**Task material:**

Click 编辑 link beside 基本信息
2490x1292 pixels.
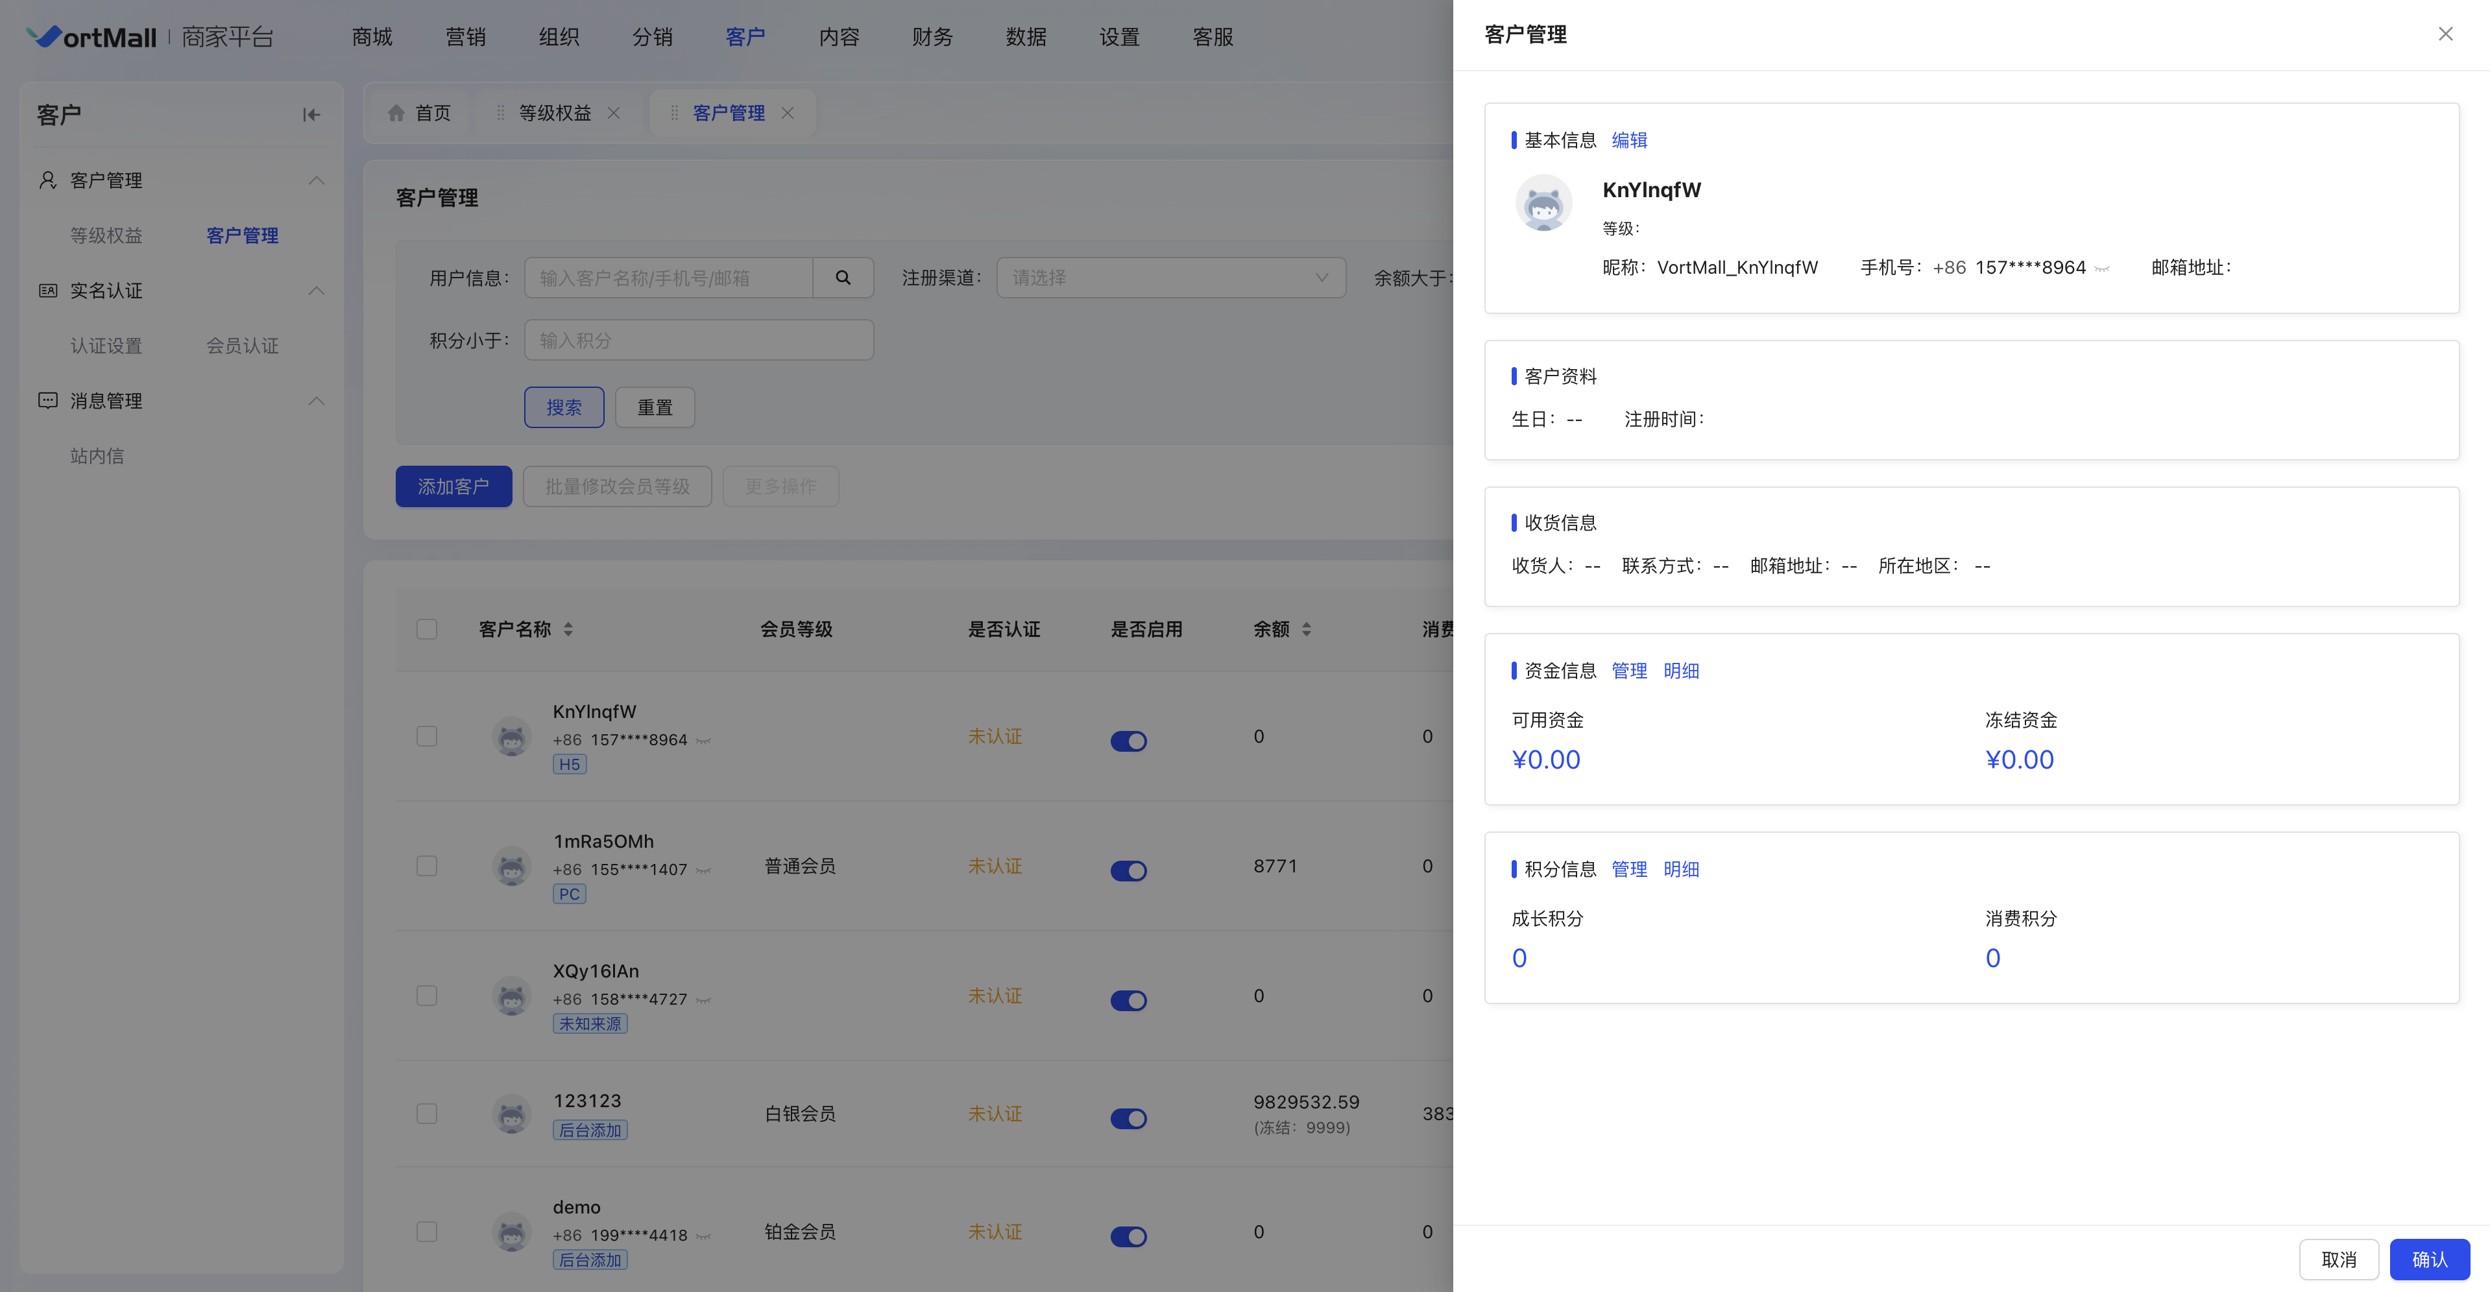tap(1629, 140)
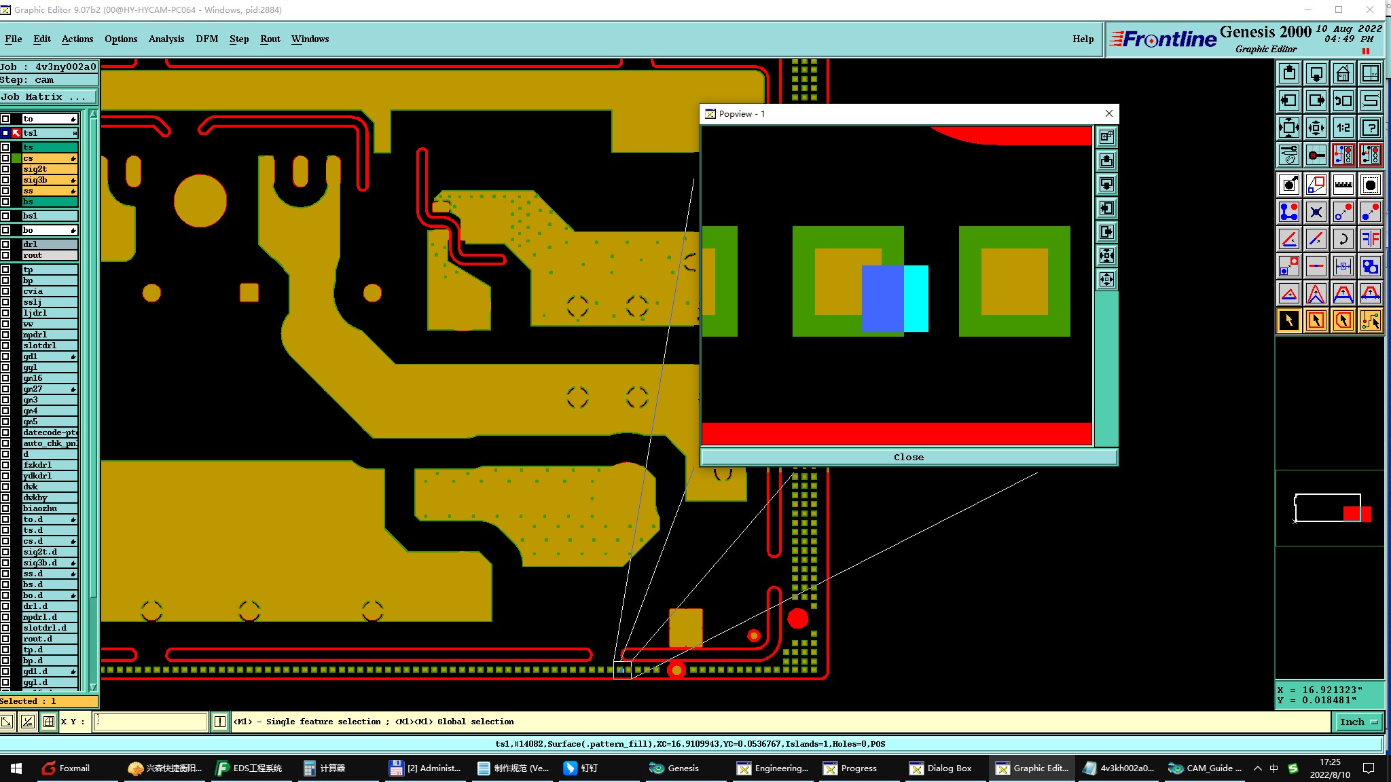The width and height of the screenshot is (1391, 782).
Task: Expand the ts1 layer options marker
Action: pos(75,133)
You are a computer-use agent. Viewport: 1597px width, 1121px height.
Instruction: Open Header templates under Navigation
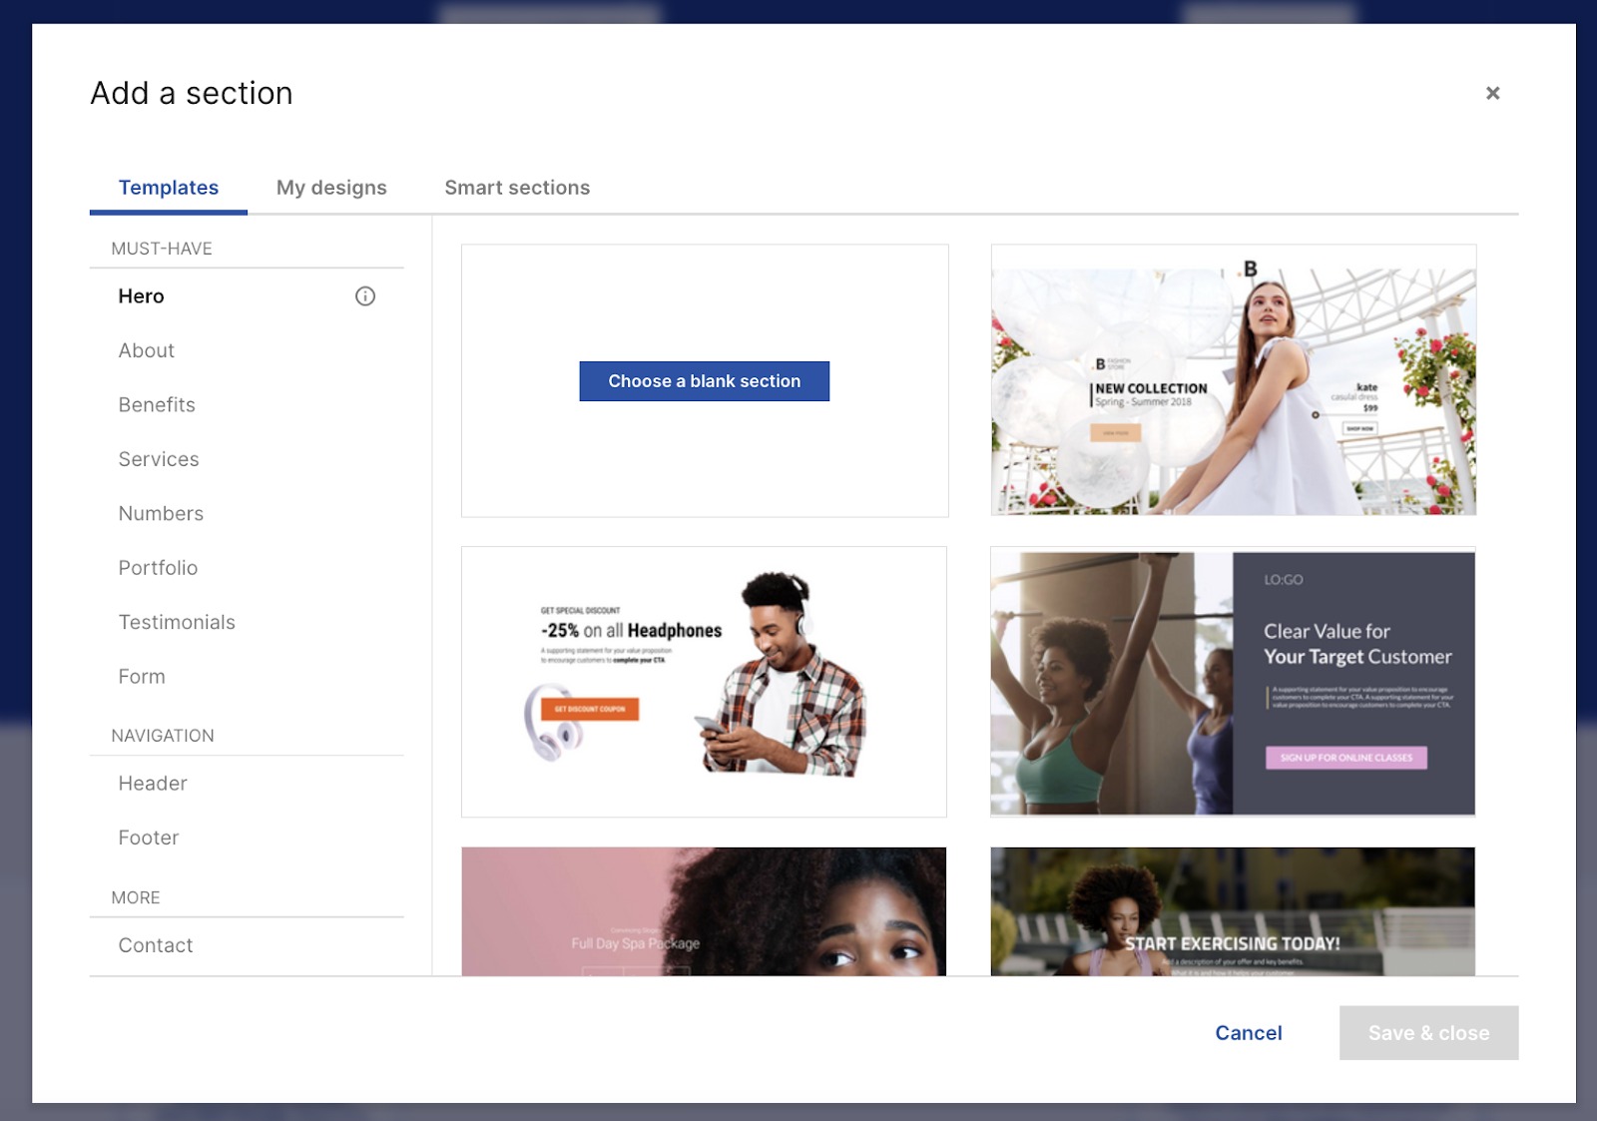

**Work request:**
Repeat the material above word for word but skip the images.

**Answer to the exercise:**
Click 编辑 link beside 基本信息
2490x1292 pixels.
tap(1629, 140)
The width and height of the screenshot is (1391, 782).
Task: Expand the ts1 layer options marker
Action: pos(75,133)
You are a computer-use agent. Viewport: 1597px width, 1121px height.
Instruction: Open Header templates under Navigation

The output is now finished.